Sainsbury’s 3.1 per cent sales fall represented its worst decline since the 1990s as just Asda of the traditional “big four” UK supermarkets notched up a sales rise.

However, as well as the report on France, a twinkle of light has emerged for Tesco. Kantar data for the last month, circulated to supermarket bosses and seen by The Independent, showed Tesco has achieved its lowest loss of market share since February and that sales are down about 3.3 per cent so far during the third quarter, an improvement of 2 percentage points on 12-week figures which did not cover the last two weeks.

It’s worth also adding context – profits are forecast to be £850m on £30.6bn sales and Tesco remains the clear market leader in the UK. Many in the grocery trade also dismissed the rapid rise of Aldi and Lidl as merely a replacement for previous bargain merchants, including the collapsed Kwik Save, and believe them a flash in the pan.

Barely two months into his reign, Mr Lewis has tried to expose all the bad news early – hanging a “for sale” sign over Tesco’s corporate jets, calling in Deloitte and Freshfields investigators over the “black hole” in its profit forecasts and suspending eight senior staff linked to the affair.

But the bad news has kept flowing – an investigation into executives in South Korea allegedly selling customer data, rapidly followed by a damaging Lazarus survey into its “compromised” customer service.

The accounting scandal has lifted the lid on the murky world of retailer-supplier relations. It is alleged that auditors were deliberately misled by senior Tesco staff and that the profit overstatement relates to the booking of supplier contributions that were conditional on hitting sales targets which it was not going to reach.

However, any hopes Mr Lewis may have of drawing a line under the accounting affair appear to have been dashed.

“This practice is endemic, not just at Tesco but across retail,” explains one former buyer. “When the numbers don’t add up at the end of the quarter, buyers take promotional fees from suppliers to make the margin gap up with promise of promotions later.

“It was so normal at every level it didn’t even seem wrong, some suppliers even build the money into their budgets and accounts.”

Sources close to the investigation claim the practice was limited to a “small group” of individuals, however, if it does have to be unstitched from its culture, it will not be the end of the matter for Mr Lewis, and new chief, Alan Stewart.
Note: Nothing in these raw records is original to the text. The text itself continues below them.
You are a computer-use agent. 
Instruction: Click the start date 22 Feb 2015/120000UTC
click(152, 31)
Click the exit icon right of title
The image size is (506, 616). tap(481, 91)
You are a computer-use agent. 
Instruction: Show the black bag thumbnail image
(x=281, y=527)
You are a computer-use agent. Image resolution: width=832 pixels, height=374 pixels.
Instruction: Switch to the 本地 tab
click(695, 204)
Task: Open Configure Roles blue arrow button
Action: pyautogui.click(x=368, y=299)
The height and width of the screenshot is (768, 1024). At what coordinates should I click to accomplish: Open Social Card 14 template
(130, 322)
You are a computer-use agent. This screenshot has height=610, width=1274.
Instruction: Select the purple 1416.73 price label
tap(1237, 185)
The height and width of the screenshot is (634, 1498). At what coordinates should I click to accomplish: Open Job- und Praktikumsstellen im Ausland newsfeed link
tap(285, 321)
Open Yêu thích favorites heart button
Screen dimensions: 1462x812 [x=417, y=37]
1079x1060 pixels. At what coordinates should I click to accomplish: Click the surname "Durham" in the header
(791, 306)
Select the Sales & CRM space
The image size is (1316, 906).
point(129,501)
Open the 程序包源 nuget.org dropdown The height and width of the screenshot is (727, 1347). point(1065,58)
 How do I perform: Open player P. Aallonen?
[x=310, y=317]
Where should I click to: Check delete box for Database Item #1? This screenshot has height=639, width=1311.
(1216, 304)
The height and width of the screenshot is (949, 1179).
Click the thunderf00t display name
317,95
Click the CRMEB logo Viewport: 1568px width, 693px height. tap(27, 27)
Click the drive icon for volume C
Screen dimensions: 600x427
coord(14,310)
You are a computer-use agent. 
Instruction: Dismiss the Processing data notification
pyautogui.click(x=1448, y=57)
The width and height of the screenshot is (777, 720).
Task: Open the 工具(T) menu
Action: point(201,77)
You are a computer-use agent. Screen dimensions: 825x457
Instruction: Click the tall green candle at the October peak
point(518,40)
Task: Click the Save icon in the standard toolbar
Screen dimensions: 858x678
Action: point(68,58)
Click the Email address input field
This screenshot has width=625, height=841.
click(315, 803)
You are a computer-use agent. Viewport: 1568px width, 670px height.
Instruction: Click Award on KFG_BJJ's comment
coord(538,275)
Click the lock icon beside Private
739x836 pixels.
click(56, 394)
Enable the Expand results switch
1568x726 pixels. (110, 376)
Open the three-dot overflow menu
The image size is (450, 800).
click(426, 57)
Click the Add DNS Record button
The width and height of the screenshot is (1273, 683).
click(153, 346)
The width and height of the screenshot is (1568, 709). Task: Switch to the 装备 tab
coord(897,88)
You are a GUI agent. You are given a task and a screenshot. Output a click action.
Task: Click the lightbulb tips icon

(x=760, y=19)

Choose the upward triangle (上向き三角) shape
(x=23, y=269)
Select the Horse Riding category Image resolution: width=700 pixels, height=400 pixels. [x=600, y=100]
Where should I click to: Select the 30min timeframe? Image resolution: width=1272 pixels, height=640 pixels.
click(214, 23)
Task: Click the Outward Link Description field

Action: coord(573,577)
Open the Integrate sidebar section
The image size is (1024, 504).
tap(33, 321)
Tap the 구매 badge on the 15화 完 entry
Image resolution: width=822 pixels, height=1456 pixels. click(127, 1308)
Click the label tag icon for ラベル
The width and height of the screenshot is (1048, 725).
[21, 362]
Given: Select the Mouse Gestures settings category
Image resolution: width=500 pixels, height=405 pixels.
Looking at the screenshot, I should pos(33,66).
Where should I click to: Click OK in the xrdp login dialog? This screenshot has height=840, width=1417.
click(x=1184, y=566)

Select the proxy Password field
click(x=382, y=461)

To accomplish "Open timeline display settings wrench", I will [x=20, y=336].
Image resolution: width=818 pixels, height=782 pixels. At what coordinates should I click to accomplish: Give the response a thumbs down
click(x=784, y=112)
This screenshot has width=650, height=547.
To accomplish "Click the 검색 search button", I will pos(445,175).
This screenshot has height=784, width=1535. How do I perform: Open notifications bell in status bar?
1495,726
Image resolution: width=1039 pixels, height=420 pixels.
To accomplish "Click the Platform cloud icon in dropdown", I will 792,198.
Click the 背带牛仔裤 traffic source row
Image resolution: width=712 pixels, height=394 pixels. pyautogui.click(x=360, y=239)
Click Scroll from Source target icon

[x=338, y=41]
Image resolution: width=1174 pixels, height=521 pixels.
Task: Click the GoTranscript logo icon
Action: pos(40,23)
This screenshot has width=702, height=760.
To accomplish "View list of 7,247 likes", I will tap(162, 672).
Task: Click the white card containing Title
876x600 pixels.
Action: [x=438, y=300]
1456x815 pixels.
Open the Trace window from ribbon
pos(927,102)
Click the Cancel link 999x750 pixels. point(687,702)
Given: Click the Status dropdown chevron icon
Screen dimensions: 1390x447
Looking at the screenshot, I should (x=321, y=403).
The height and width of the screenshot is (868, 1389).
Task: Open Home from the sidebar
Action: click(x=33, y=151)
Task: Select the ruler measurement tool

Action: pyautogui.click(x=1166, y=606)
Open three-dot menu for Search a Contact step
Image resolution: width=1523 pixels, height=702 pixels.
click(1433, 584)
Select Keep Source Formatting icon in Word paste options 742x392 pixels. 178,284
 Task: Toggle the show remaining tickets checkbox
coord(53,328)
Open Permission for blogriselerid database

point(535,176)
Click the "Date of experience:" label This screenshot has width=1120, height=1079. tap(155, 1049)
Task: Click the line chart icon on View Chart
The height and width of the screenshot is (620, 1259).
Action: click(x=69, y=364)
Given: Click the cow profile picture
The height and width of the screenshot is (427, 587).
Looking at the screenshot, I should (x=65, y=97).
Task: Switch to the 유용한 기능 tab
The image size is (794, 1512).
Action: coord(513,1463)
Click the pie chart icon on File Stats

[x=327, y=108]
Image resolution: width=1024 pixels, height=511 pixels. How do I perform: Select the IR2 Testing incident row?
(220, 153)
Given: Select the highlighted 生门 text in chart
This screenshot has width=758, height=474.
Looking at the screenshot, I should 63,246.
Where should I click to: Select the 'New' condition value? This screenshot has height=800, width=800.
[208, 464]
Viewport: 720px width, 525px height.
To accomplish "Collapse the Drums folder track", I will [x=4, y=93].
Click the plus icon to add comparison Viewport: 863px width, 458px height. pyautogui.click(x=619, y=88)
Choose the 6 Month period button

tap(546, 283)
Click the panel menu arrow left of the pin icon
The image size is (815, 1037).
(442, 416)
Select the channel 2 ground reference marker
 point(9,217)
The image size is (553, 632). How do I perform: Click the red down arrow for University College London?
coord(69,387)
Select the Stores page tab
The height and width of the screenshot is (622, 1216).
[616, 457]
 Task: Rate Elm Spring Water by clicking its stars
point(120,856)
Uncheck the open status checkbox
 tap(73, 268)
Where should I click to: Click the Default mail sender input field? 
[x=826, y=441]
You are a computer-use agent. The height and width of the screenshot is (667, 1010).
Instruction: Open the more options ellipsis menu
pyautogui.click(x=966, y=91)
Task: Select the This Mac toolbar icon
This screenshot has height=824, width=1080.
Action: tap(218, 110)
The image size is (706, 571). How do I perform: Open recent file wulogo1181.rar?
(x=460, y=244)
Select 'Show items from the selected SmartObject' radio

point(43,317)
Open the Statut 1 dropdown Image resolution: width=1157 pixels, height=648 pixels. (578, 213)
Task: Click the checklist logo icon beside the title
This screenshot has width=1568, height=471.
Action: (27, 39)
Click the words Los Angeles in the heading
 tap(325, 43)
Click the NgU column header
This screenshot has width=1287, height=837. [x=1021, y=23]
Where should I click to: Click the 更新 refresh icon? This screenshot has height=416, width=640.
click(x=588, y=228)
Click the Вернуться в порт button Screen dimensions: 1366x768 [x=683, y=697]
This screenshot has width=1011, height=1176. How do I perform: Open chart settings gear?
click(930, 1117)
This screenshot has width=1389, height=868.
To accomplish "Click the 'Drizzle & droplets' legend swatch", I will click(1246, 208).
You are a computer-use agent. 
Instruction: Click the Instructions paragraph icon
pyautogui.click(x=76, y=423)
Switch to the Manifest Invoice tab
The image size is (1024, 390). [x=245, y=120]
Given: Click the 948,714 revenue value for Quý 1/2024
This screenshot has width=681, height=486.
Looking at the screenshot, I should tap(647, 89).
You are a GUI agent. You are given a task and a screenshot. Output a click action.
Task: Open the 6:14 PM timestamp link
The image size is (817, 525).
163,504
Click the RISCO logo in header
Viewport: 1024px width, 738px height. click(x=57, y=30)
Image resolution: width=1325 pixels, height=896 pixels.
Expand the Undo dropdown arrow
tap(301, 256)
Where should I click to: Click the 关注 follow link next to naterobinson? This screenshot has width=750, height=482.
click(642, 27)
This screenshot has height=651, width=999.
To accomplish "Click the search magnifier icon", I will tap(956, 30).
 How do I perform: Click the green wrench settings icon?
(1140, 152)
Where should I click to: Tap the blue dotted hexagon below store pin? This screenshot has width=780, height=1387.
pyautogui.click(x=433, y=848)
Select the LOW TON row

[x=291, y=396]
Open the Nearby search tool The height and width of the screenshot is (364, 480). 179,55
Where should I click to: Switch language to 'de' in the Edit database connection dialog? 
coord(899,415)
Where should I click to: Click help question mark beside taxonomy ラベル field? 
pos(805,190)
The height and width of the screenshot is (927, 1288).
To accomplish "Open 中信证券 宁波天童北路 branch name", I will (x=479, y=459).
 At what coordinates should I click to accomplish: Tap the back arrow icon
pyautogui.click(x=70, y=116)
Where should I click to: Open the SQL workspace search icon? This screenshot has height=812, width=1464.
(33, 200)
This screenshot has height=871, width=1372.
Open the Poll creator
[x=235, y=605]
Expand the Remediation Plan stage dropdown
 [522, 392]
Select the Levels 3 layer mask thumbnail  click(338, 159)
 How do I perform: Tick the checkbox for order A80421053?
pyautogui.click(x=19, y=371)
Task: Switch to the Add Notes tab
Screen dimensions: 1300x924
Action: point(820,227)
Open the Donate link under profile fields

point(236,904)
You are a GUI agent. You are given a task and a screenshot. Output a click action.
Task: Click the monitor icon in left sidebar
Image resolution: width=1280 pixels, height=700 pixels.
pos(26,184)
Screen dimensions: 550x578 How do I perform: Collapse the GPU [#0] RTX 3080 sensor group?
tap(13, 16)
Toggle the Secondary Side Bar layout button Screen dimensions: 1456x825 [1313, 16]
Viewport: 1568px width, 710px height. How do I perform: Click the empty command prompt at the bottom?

Several suppliers claim the issues at the top have pushed back next year’s decision-making on which products will be sold and at what price. “The atmosphere is horrible, everyone is constantly dragged into meetings and there is no one to make key decisions,” says one insider, who added that Christmas trading would be hampered by a lack of senior management making decisions during what is dubbed retail’s “golden quarter”.

Concerns over the key Christmas period are shared by analysts, with Richard Clarke, at Bernstein Research, questioning whether Tesco would be able to wrest shoppers back this year. “Aldi are clearly going to be strong, they’ve already said they going to be selling lobsters and caviar and Waitrose will perform strongly with a luxurious ad.”

Ultimately, Mr Lewis’ maiden results presentation is likely to be spent attempting to divert the attention forwards, rather than backwards, at numbers and mistakes clocked up under his predecessor. He is faced with a raft of tough decisions which will have to be resolved quickly – how he handles senior executives amid the accounting affair, whether to sell off valuable assets including arms in Asia and its data firm, Dunnhumby, and how to hit back in the price war.